Vincent Harrington (Padraic Delaney, The Wind that Shakes the Barley), a young Irish lawyer at the Hague, has surmounted many obstacles and bureaucratic wrangles since he departed the Dutch city in quest of the former soldier, Nikola Radin (Bruno Ganz, Downfall). Radin, the General of the piece is now a doughty old military man who went to ground years ago.
Should he find him wherever he lurks in secret, Radin's testimony will, Harrington believes, secure the conviction of the alleged war criminal Miro Pantic (Refet Abazi) back in The Hague.
Now, having escaped his appointed drivers - yes, sly operators with a whiff of thuggery - Harrington has finally stumbled on General Radin who is hiding out with his daughter Ines (Natasha Petrovic) on an Adriatic island.
This, by the way, is the Bosnian conflict stripped of its nomenclature - I may have missed it but I do not believe there was one mention in Witness of the Republic of Bosnia and Herzegovina, nor the self-proclaimed Bosnian Serb and Bosnian Croat entities within Bosnia and Herzegovina, Republika Srpska and Herzeg-Bosnia. Nor any mention of Montenegro or Slovenia.

For their own reasons the producers appear to have been scrupulous in avoiding the reigniting of old wounds. Or otherwise they just want to keep it simple for anyone watching in South Bend, Indiana. Okay, these guys are speaking Serbo-Croat but where the hell am I, I found myself asking more than once as I watched.
Anyway, Delaney's Clark Kent-like lawyer wants to sell the grizzled old General the benefits of the Hague International Criminal Tribunal. "The Court has a really good family protection plan," he tells him, as they kind of grapple with each other on the side of a mountain. "They have a whole system in place," he says, like a guy door-stepping the old General.
He tells him that a comfortable house is guaranteed if he comes to the Hague.
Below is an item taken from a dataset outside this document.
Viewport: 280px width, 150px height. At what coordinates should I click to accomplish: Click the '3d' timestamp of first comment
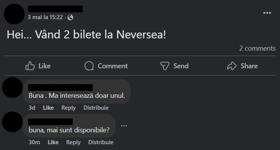[32, 108]
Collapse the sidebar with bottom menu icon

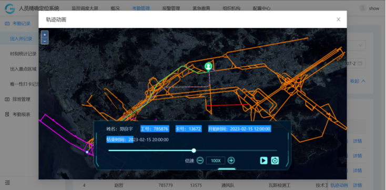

He may even have dangled the allure of a pension plan to the old soldier in his speedy sales talk (he doesn't mention an eventual sense of Wellness but it has to be in the package of goodies surely).
Problem is General Radin does not want to see anyone at all, so he is mighty riled by Harrington's appearance and twice asks for his gun. At this point, I was sure that if Harrington said any more about The Hague he was going to plug him one.
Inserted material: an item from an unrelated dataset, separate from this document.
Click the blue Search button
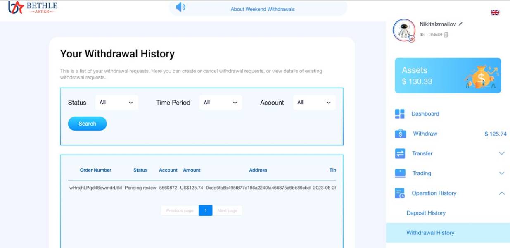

The General saw the baleful signs when the Bosnian War was about to break out following the break-up of the federal socialist republic of Yugoslavia in the early 1990s. Thus he promptly left his high-ranking post in the Yugoslav Federal Army.
A man of few words,The General is an idealistic poet who prefers to hoard his sentences for his poems. An honourable individual, he left the army because he wanted nothing to do with power-hungry men jostling for power after Marshal Tito's demise.
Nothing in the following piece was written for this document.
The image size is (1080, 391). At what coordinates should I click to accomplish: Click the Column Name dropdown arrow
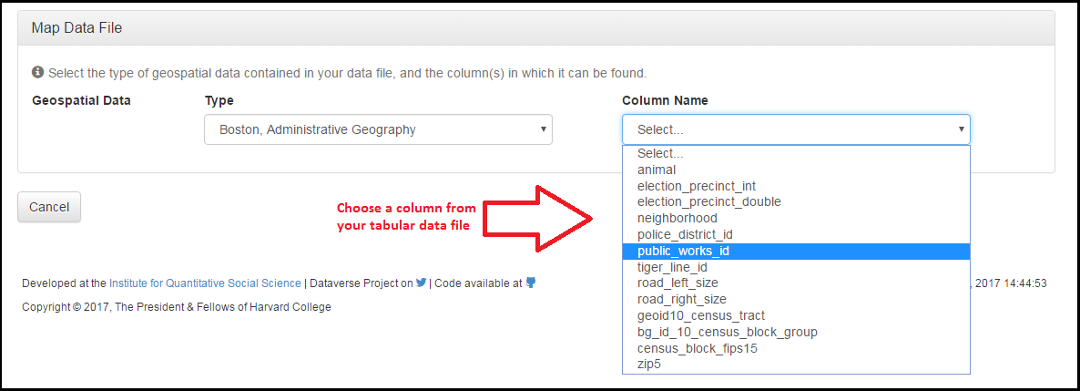click(961, 129)
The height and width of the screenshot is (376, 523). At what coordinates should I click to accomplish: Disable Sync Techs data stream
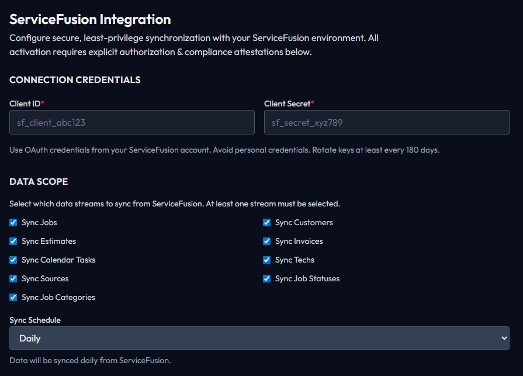tap(266, 260)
The man has been living as a recluse in the decades since, described as deranged and therefore of no value to Harrington by the man who wants to keep the lawyer off his trail, the Deputy Minister for Justice, Batic (Gary Whelan.) So does Harrington get The General to do the needful and issue a testimony? There's many a slip between the cup and the lip, and a few manful glasses of slivovitz to be consumed for courage along the way.
The film features dialogue in both English and Serbo-Croat and was made with a cluster of European funding, from various bodies, including the Irish Film Board, finance from Switzerland - including, curiously the City of Geneva - and the Republic of Macedonia. Or indeed the Republic of North Macedonia, if you prefer - the name has, indeed, been controversial.

With the history deliberately toned down and the screenplay honed to earnest simplicities, you need to know practically nothing about the Bosnian conflict if you wish to engage with Witness, a reasonably engaging movie which features some very fine mountain scenery and beautifully-poised shots of the shimmering Adriatic Sea.
The producers though should have urged the screen-writers Mitko Panov, Wladyslaw Pasikowski and David Riker's to take more risks, or at least front-loaded it with more of the heft of history. That may not have been so easy given the sensitivities that still exist 23 years after the war ended in 1995, a handicap readily recognised by your reviewer.